The Complexities of Adoption

Adoption is complex.  It simultaneously brings joy and grief.  Each adoptee has their own experience and opinion.  Their journeys are unique and I can only speak to my own, however over the next month, for adoption awareness I plan on sharing stories that shed light on all aspects of the adoption experience.  The good and the bad, the highs and the lows, the beautiful and the ugly.  Each Friday I hope to share my truth and my journey to healing.  My only hope is that I can be a support to others going through their own process.

6 thoughts on “The Complexities of Adoption”

  1. As an adoptive parent of a Korean orphan who has no interest whatsoever in finding her biological roots – I would just like to comment. I am VERY fortunate in this – however, I would love for her to know and enjoy some of the amazing wonders of her homeland.
    That being said – I understand other adoptees wanting to reach out and find their biological roots – BUT whatever culture they may come from – what about the adoptive parent’s rights. They have raised and loved, cherished and sacrificed for this child for many years through thick and thin. It is a part of them – like blood – are they now to be given a second place, while this child that has grown up and been given lifechanging opportunities decides it wants to find its roots?
    I’m sorry but I cannot go there. THAT is unfair.


    1. Hi Gisela,
      Thank you for reaching out I appreciate conversations like this. I’m curious as to how old your daughter is and why you feel you would be put second?


    2. I can appreciate your apprehension and fear. I suspect that you are afraid of being “replaced” by your daughter’s a biological family. As an adoptee, who has found both of my birth parents, I can assure you that these people who are responsible for my existence, will NEVER be my parents. While my adoption experience was less than happy, I can tell you that the parents who raised me are my true larents. You have to understand however, I believe it is my right to know my heritage, my medical history, and even who I look like. I wasn’t hatched, I have a history and everyone has a right to all of that information. It may be true that your daughter has no desire to that knowledge, please know that this desire, if she does has nothing whatsoever to do with the bond that your family enjoys.

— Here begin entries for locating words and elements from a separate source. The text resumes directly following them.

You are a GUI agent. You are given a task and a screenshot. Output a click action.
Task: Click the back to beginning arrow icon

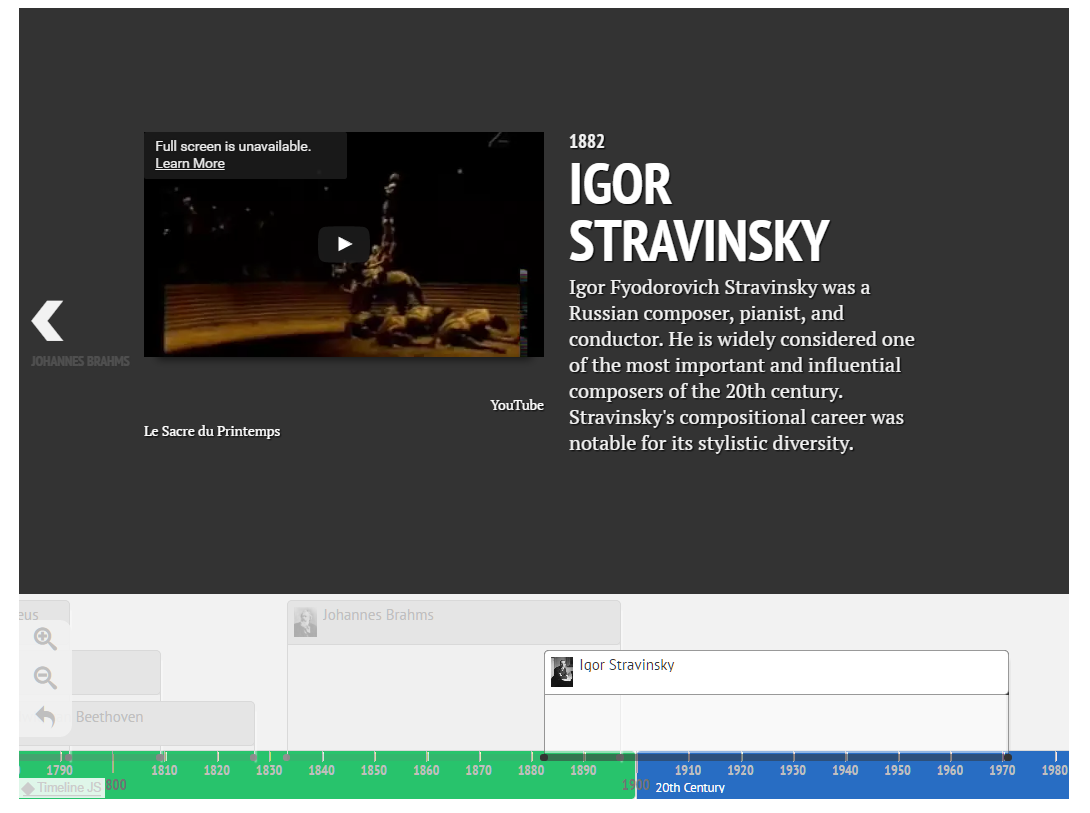point(45,716)
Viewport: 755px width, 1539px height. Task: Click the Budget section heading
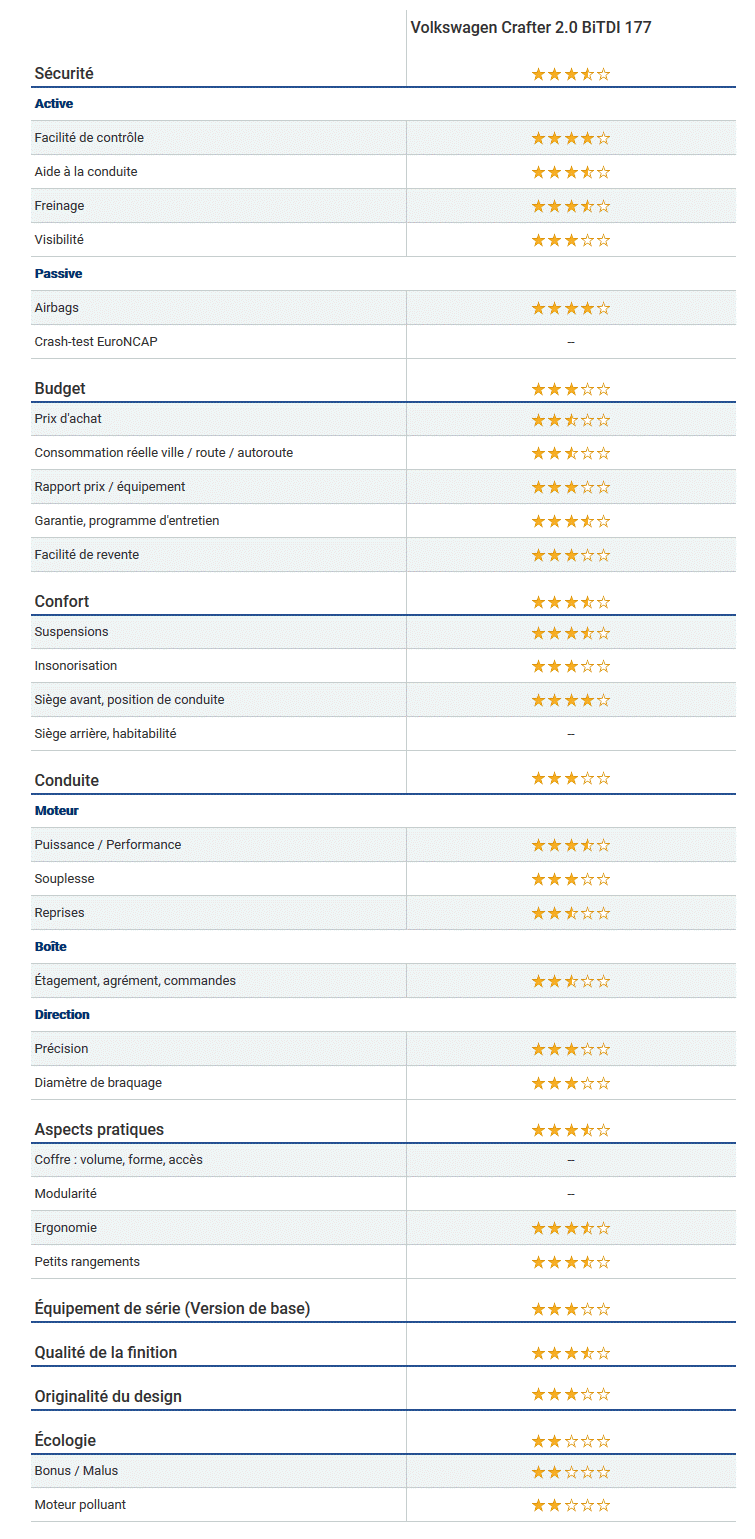60,389
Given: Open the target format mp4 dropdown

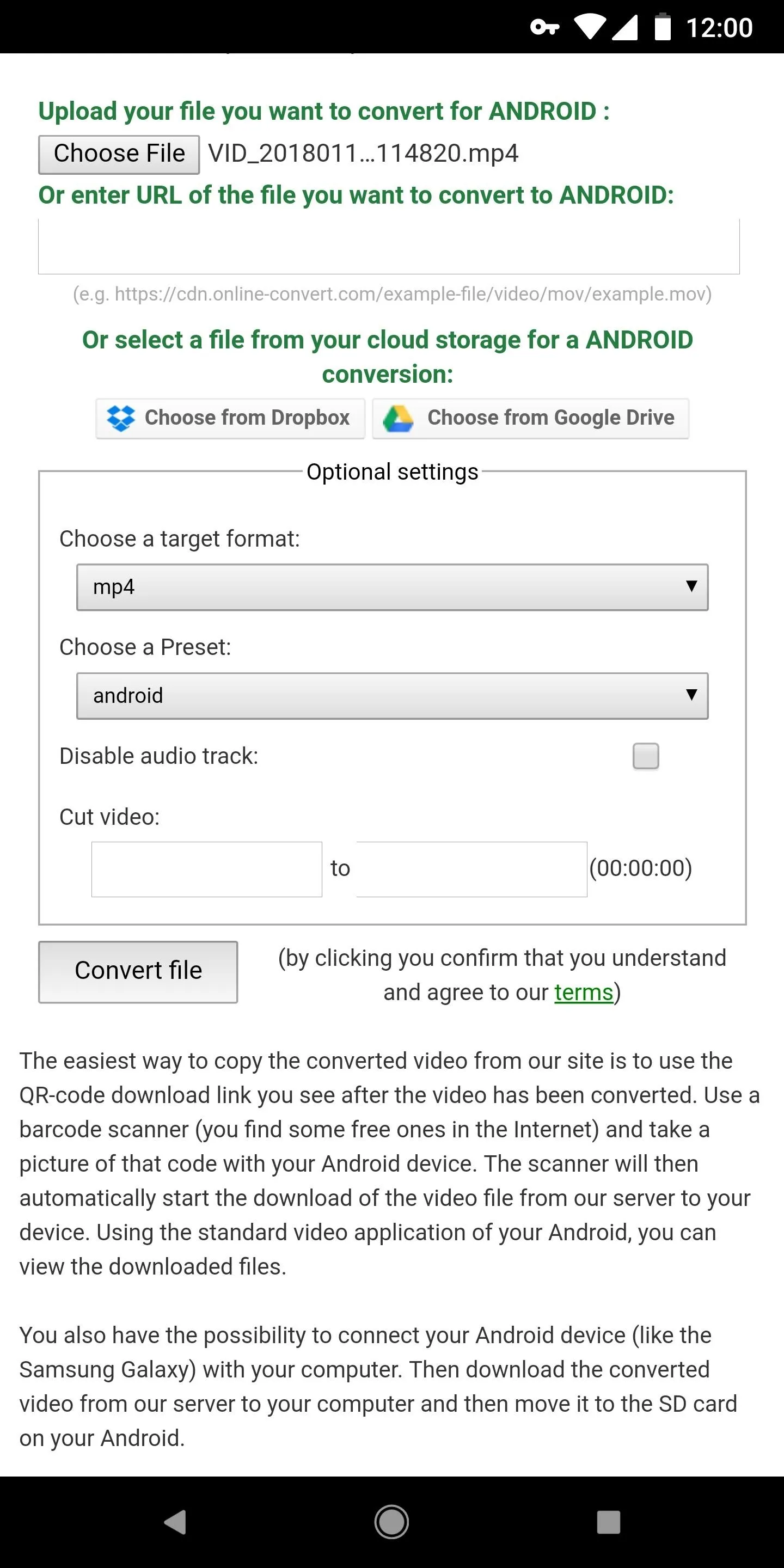Looking at the screenshot, I should point(392,587).

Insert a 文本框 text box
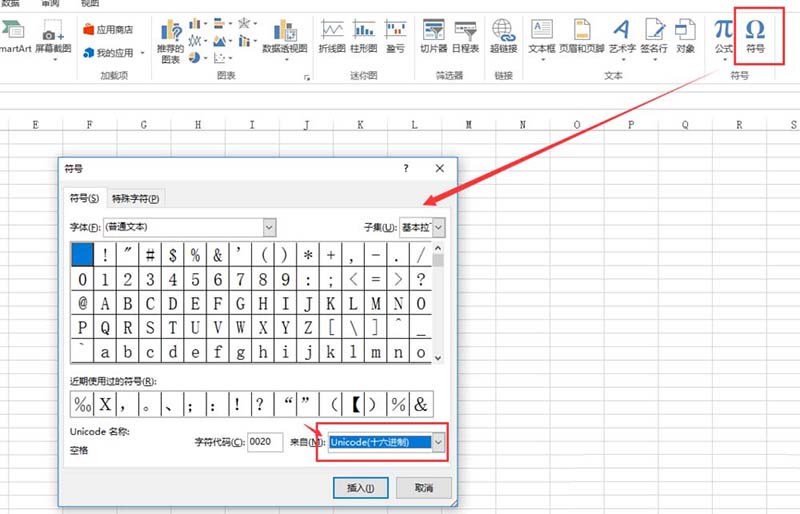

      1. This was a very reasonable and well thought out reply to my comment and feelings – thank you – and I do understand your want/need to connect with birth parents. Now that my daughter has children of her own I wish she would want to do it too – if only from the point of medical history and information. I also would love for her to go and enjoy and get to know her beautiful birth homeland ind its wondereful people.

        Thank you again for your insight and perspective.


      2. I’m so glad that I was able to give you a different perspective. I agree with you about your daughter trying to obtain her medical history if nothing else than for peace of mind. I hated it when I went to a new doctor and not be able to answer the questions about medical history in my family. I wanted to add that it is just possible that your daughter is reluctant to tell you that she is wondering about these questions because she is afraid that she will hurt you or appear ungrateful for having such terrific parents. Even though my own adoption experience was not the best, I was always afraid to mention wanting to find my birth parents for fear of hurting my patents.


      3. Dear Jane – Thank you for your input and I want you to know that I am VERY sad that your adoption was not all it should have been. We already had two boys of our own and had spent much time jobwise in the Far East and experienced first hand the plight of the children there that had no families. – especially little girls. Hence our wish to adopt. It is a meaningless gesture in the giant scheme of things – like picking up a grain of sand off the ocean floor – but it gave one child a family, love, a future and legitamacy in a troubled world. She is soooo very much the same as ‘blood’ to us.
        I understand what you are saying when you said that you were afraid to mention it to your parents, however that was never a problem for us, Kim and I talked about it many times as she grew up because I worked for Pan American and would have LOVED to take her to show her her homeland and the wonderful people there – even without serching for her parents. She always turned me down but went with me and the boys on many other trips around the world.
        Now she has two beautiful children of her own and a great husband and now she is seriously thinking about going and I encouage that every time it comes up in conversation.
        Once again thank you for your input Jane and I wish you all the very best.